* [Extrait du texte]
La cave du Dr Orlof

Notes en vrac

samedi, août 10, 2019

L'horizon jaune


Gilets jaunes : pour un nouvel horizon social (2018-2019). Collectif (Au diable Vauvert, 2019) 

Quoi qu’on en pense, il est incontestable que le soulèvement des Gilets jaunes fut (il ne faudrait d’ailleurs pas en parler au passé tant rien n’interdit de d'espérer un retour de flamme) un événement à la fois imprévisible et mal compris. Ignoré par les syndicats, boudé par les partis traditionnels avant quelques maladroites tentatives de récupération, il fit pousser des cris d’orfraies à tout ce que la France compte d’ « intellectuels » affidés au Pouvoir (d’ignobles rogatons comme Pascal Bruckner, Philippe Val ou Luc Ferry) et d’éditorialistes couchés.
On qualifia le mouvement de tous les noms d’oiseaux imaginables : populiste, factieux, d’extrême-droite, raciste, conspirationniste, antisémite, homophobe et j’en passe… Pourtant, il suffisait de se rendre dans les manifestations (ce que je fis assez tardivement, vers la fin décembre) pour constater que cette image véhiculée par les médias était totalement fallacieuse.

Entrées contenues dans un jeu de données
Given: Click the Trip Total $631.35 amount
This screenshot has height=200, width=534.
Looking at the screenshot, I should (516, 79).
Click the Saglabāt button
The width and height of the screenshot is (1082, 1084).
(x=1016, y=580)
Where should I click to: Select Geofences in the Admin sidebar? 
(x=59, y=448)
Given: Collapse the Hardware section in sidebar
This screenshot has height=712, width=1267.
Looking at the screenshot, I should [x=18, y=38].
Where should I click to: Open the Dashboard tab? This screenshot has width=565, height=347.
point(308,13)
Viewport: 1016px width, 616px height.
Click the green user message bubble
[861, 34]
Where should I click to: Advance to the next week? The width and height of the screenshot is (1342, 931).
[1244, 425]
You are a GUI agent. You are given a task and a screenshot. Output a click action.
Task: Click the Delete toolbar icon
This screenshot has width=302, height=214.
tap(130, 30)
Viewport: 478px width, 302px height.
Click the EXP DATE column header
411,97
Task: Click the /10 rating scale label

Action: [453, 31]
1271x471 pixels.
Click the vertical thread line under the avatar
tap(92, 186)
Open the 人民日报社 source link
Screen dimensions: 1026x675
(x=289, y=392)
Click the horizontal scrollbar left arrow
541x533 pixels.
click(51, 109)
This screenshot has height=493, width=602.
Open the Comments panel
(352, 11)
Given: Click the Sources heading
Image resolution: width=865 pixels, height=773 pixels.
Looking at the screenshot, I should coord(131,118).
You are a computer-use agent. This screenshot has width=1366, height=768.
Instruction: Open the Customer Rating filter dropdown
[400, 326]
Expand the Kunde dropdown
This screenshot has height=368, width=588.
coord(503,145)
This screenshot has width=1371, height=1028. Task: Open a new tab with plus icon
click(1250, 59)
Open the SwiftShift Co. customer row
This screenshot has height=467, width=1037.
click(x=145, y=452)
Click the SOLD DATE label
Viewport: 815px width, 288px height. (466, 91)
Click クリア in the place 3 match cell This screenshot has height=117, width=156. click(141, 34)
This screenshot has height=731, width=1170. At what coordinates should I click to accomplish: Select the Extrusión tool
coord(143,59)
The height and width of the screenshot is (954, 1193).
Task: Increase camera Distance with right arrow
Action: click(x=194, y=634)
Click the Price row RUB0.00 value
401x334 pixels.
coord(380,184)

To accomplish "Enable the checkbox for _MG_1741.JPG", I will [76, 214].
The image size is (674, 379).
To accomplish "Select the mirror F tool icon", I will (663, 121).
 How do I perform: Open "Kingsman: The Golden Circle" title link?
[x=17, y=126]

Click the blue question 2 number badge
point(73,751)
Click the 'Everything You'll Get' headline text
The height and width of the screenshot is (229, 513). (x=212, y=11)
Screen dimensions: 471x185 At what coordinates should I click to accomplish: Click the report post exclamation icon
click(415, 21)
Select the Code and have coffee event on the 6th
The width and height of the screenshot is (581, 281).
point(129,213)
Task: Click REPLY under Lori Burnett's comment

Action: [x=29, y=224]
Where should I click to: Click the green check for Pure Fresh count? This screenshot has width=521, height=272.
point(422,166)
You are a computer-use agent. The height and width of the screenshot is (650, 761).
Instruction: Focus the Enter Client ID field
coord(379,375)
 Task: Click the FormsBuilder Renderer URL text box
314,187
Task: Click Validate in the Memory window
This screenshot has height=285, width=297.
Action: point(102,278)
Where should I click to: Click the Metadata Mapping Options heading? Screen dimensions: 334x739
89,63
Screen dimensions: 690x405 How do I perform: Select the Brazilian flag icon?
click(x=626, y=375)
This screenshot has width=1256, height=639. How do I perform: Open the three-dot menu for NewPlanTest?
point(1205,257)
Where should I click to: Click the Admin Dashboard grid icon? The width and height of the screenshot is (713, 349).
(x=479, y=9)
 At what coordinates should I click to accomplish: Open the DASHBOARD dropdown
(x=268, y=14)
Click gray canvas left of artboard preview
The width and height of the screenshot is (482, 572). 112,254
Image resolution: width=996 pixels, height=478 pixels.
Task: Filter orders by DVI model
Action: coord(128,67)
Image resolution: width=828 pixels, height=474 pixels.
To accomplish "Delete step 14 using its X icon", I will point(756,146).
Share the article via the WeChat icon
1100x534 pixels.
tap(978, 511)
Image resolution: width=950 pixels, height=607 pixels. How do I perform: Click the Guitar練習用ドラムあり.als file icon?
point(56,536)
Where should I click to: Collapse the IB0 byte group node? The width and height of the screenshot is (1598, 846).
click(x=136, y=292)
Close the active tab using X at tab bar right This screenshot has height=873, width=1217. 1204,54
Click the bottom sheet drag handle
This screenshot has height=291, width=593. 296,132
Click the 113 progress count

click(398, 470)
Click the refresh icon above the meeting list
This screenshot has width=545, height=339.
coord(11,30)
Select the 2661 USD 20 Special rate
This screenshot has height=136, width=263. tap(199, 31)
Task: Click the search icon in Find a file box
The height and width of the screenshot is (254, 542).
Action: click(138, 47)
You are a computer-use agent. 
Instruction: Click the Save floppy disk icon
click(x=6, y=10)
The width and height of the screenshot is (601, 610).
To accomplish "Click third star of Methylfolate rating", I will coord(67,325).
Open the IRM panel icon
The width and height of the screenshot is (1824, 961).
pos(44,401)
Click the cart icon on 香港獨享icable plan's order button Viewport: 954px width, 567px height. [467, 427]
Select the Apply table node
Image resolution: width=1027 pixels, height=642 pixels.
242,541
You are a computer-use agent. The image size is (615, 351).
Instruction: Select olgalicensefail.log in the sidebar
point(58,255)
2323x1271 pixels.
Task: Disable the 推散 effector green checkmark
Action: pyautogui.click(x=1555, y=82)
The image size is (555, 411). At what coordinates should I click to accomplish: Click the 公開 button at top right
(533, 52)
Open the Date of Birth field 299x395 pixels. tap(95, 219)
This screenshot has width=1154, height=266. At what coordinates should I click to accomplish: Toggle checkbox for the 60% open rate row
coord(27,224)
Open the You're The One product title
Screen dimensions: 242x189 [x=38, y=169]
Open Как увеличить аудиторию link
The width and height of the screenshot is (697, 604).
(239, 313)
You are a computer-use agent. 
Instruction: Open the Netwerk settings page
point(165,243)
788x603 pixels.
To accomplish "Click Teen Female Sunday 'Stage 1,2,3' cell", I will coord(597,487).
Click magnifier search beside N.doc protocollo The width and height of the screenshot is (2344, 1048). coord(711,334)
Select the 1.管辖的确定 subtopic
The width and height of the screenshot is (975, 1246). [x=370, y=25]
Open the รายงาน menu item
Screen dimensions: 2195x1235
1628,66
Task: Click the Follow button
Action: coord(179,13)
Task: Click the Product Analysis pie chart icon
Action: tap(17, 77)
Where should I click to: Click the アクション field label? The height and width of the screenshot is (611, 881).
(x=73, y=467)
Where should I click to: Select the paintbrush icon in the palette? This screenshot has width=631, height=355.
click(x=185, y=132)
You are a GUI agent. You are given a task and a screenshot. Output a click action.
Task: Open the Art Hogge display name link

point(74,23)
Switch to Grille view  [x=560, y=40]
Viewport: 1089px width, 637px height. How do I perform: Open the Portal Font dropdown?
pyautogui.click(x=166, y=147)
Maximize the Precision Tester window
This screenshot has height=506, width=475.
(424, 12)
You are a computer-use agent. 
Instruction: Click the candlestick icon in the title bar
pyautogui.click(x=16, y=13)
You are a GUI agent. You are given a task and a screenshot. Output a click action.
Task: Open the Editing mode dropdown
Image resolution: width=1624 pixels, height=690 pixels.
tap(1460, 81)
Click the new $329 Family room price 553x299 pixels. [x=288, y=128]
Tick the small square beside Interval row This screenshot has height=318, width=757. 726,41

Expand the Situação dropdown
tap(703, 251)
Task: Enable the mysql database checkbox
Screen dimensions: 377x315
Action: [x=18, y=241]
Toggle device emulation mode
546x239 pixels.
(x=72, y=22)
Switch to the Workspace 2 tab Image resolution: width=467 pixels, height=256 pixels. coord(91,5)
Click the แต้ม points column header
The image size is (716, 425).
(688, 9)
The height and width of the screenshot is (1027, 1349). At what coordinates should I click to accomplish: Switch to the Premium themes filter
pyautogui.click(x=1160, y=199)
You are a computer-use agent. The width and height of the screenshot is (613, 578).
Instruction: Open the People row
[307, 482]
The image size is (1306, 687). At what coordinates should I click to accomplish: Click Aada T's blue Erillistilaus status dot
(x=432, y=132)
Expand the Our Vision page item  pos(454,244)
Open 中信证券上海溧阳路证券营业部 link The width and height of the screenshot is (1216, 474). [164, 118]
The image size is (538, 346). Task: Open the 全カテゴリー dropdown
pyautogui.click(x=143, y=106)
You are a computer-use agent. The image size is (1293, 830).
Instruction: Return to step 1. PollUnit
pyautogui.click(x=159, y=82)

* [Votre objectif]
Dans l'extrait sur les Gilets jaunes, relevez tous les qualificatifs appliqués au mouvement dans la phrase qui commence par « On qualifia le mouvement ».

* [Réponse finale]
populiste, factieux, d'extrême-droite, raciste, conspirationniste, antisémite, homophobe